Separately, Sony said on Tuesday websites in three countries were hacked and personal information for 8,500 people were leaked from its Greek Sony Music Entertainment website, in the latest of a series of security breaches.

The company said all three sites had been taken down and that no credit card information had been registered.

Shares in Sony, the maker of PlayStation video games and Vaio computers, ended up 2.7 percent, outperforming a 0.4 percent rise in Tokyo's electrical machinery subindex . Sony's shares dipped nearly 1 percent in early trade, to its lowest since the immediate aftermath of the earthquake.

Analysts said Sony had provided markets with a realistic view of the impact of the quake and a PlayStation network hacking incident, both of which had weighed on the shares.

Sony said it expects the quake and the hacking incident to drag down operating profit by 164 billion yen in the current financial year. In contrast, the decline in Sony's market capitalisation of 264 billion yen since the quake "looks overdone," Macquarie analyst Jeff Loff wrote in a report.

"With shares cheap and cost impacts one-time in nature, we expect the stock to reverse its fall."

Sony expects to report a net loss of 260 billion yen ($3.2 billion) for the year ended March 31, its third straight annual net loss, after writing of tax credits following Japan's earthquake and tsunami.

Many of Sony's rivals, including Panasonic Corp, have yet to issue forecasts for the current year due to uncertainty following the disaster.

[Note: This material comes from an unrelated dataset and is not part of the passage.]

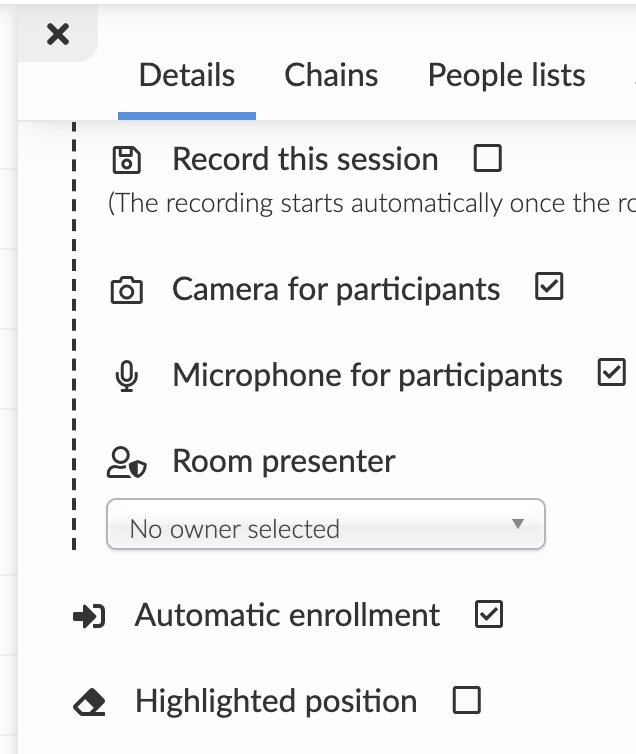Click the Room presenter label text
The height and width of the screenshot is (754, 636).
[284, 462]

Some fund managers however said Sony's shares, down 22 percent so far this year, might not see sharp gains.

"I agree that shares are unlikely to keep sliding, but neither do I see any new catalysts that would bring the share price up. I expect shares to continue meandering back and forth at low levels," said Makoto Kikuchi, chief executive officer at Myojo Asset Management.

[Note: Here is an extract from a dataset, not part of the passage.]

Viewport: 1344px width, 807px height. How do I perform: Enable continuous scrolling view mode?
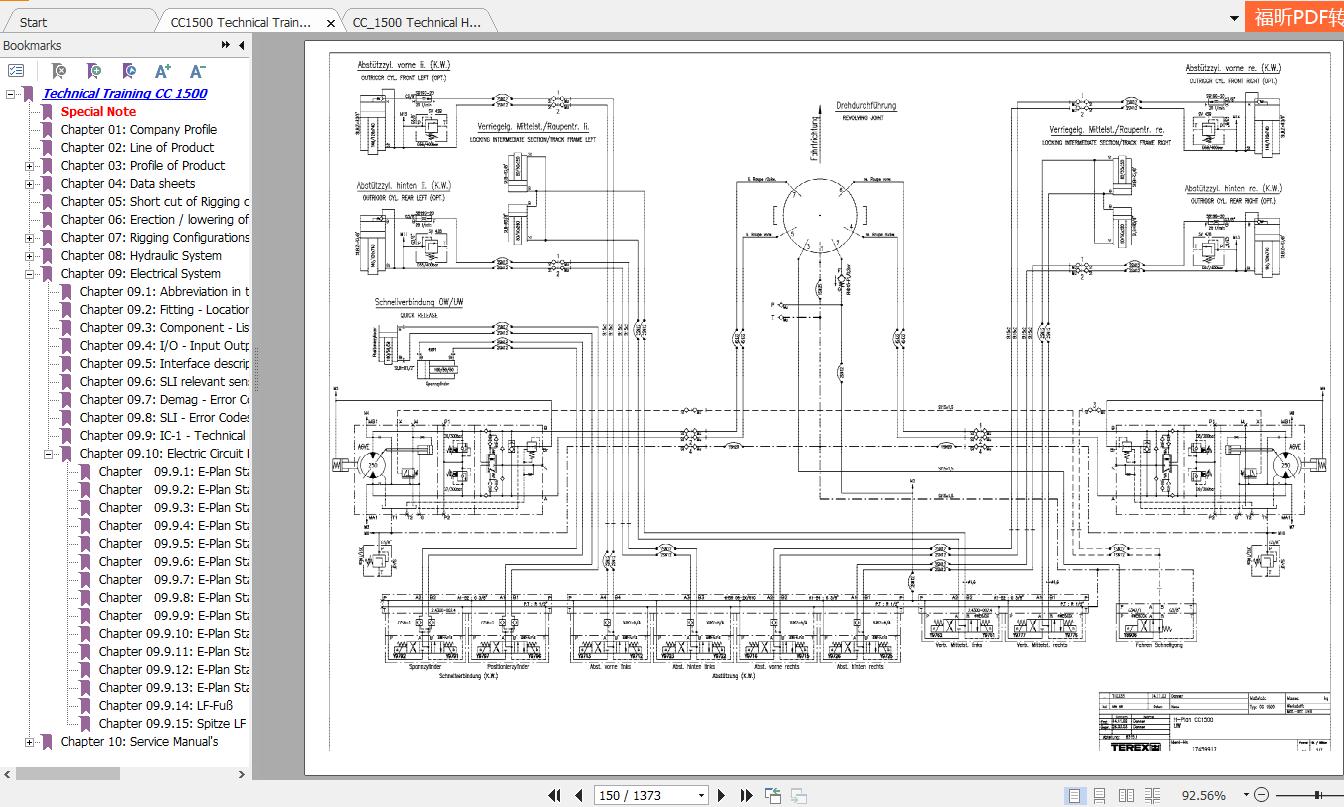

"It's not just Sony. Panasonic, Sharp -- all Japanese home electronics makers have seen the base of their share price sink. They can't compete in prices, so the only route they have is to create new markets with high added value. Products that would make people pay more."

"Sony used to have this ability. But I don't see anything that would make share prices rise this fiscal year."

Sony has seen a series of hacking attacks that have exposed more than 100 million accounts on its online gaming network to possible data theft, casting doubt on Sony's bid to reinvent itself through its online business.

The company cut its annual net earnings forecast for the year ended March 31 to a loss of 260 billion yen from its previous estimate of a profit of 70 billion yen.

Credit Suisse analyst Shunsuke Tsuchiya said shares in Sony were close to bottoming out and Morgan Stanley's Masahiro Ono said the announcement cleared uncertainty and was a positive.

Sony has been largely squeezed out of the portable music market by Apple Inc's iPod, while losing market share to Samsung Electronics in flat-screen TVs.

Sony, which had developed but scrapped products that could be said to predate both the iPod and iPad, is set to announce its full results on Thursday.